:: Description of the task ::
With pictures left out, please repeat word for word the lines from the one containing "You are a GUI" through the end of the records.

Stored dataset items

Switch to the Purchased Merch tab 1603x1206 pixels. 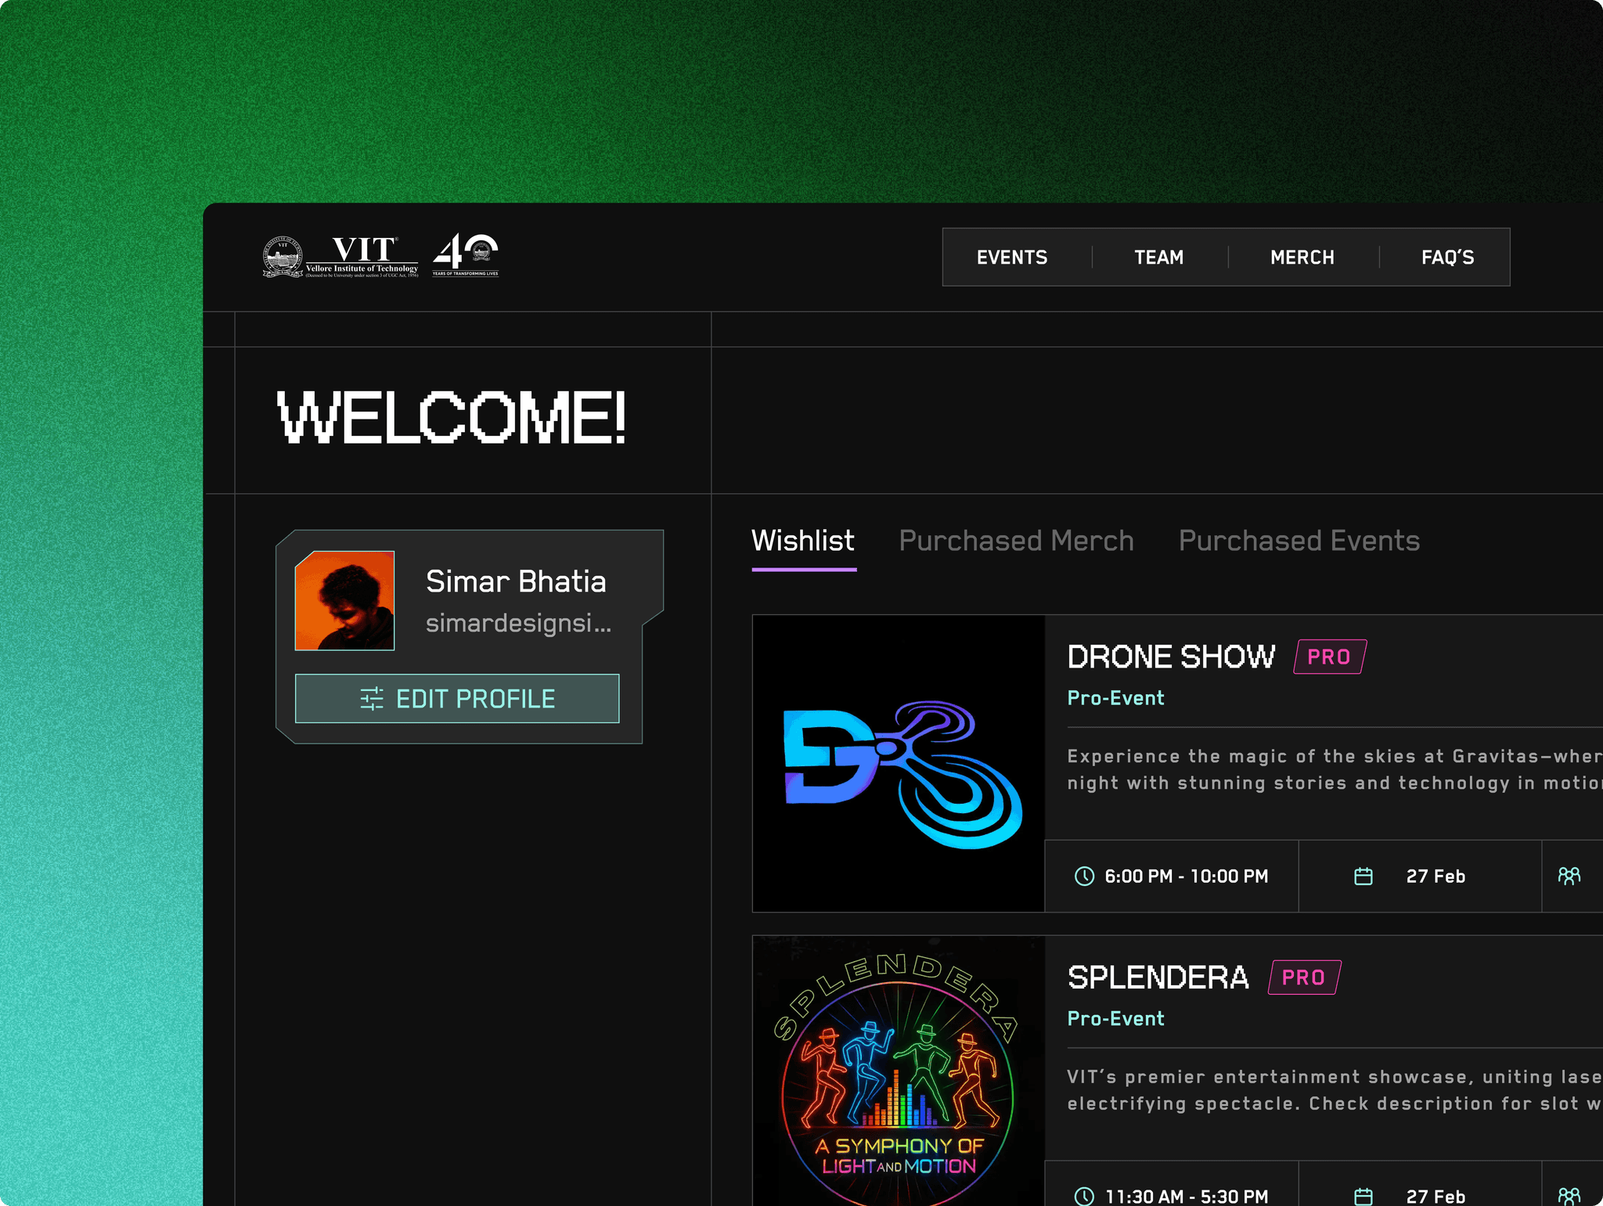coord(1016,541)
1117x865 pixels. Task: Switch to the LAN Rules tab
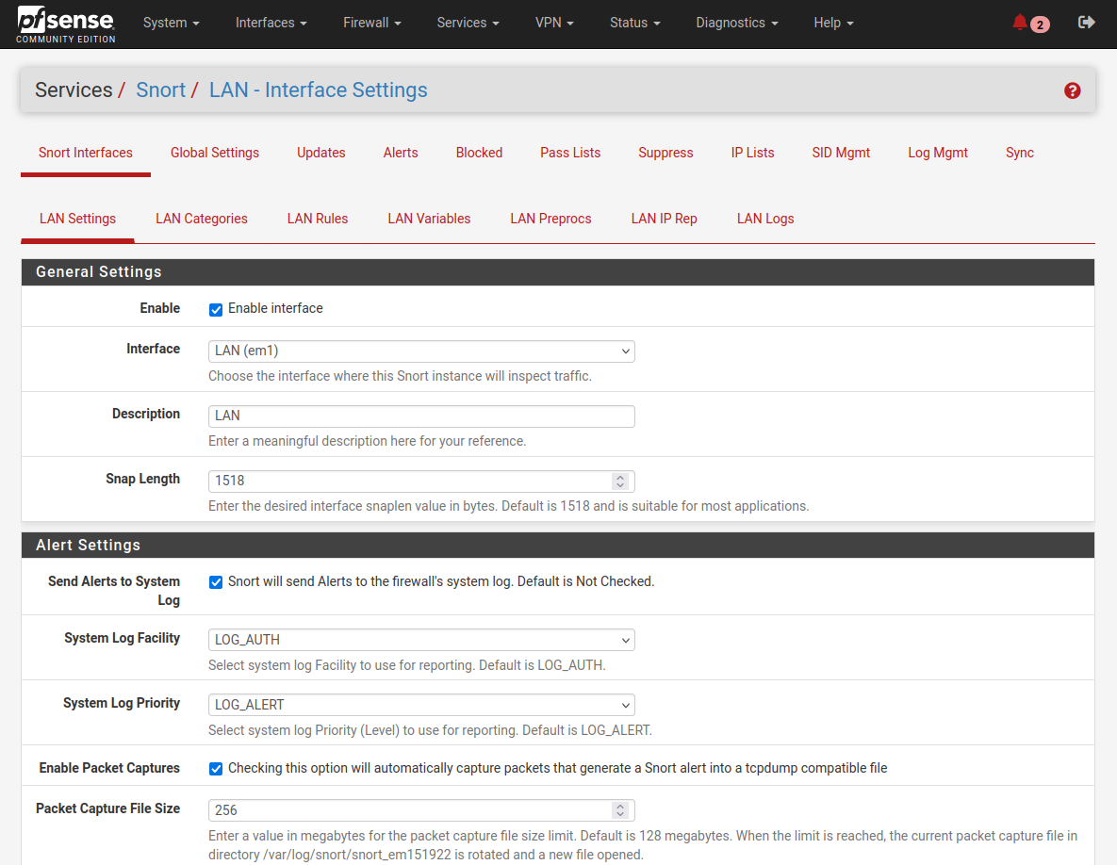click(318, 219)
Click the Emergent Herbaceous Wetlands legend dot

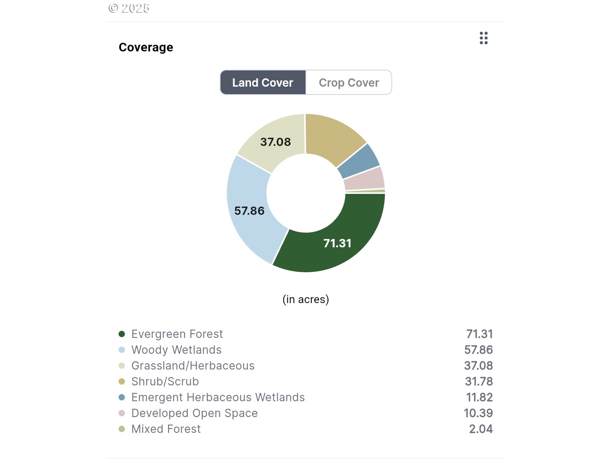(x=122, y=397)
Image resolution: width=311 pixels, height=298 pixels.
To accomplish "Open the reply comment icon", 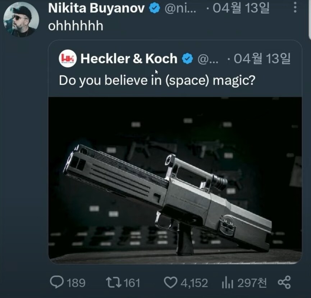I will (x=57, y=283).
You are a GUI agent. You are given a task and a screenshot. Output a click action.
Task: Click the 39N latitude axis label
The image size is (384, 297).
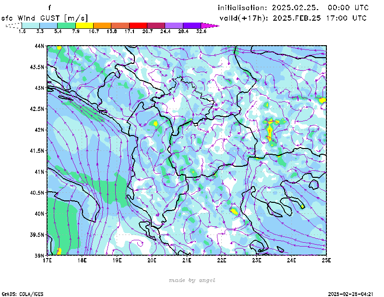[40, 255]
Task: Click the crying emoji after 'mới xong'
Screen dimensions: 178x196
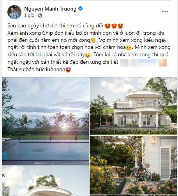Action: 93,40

:: Answer ::
You are a GUI agent. You are given a task and a screenshot. Output a click action.
Task: Click the 39N latitude axis label
The image size is (384, 297).
[40, 255]
Task: Click the crying emoji after 'mới xong'
Screen dimensions: 178x196
Action: 93,40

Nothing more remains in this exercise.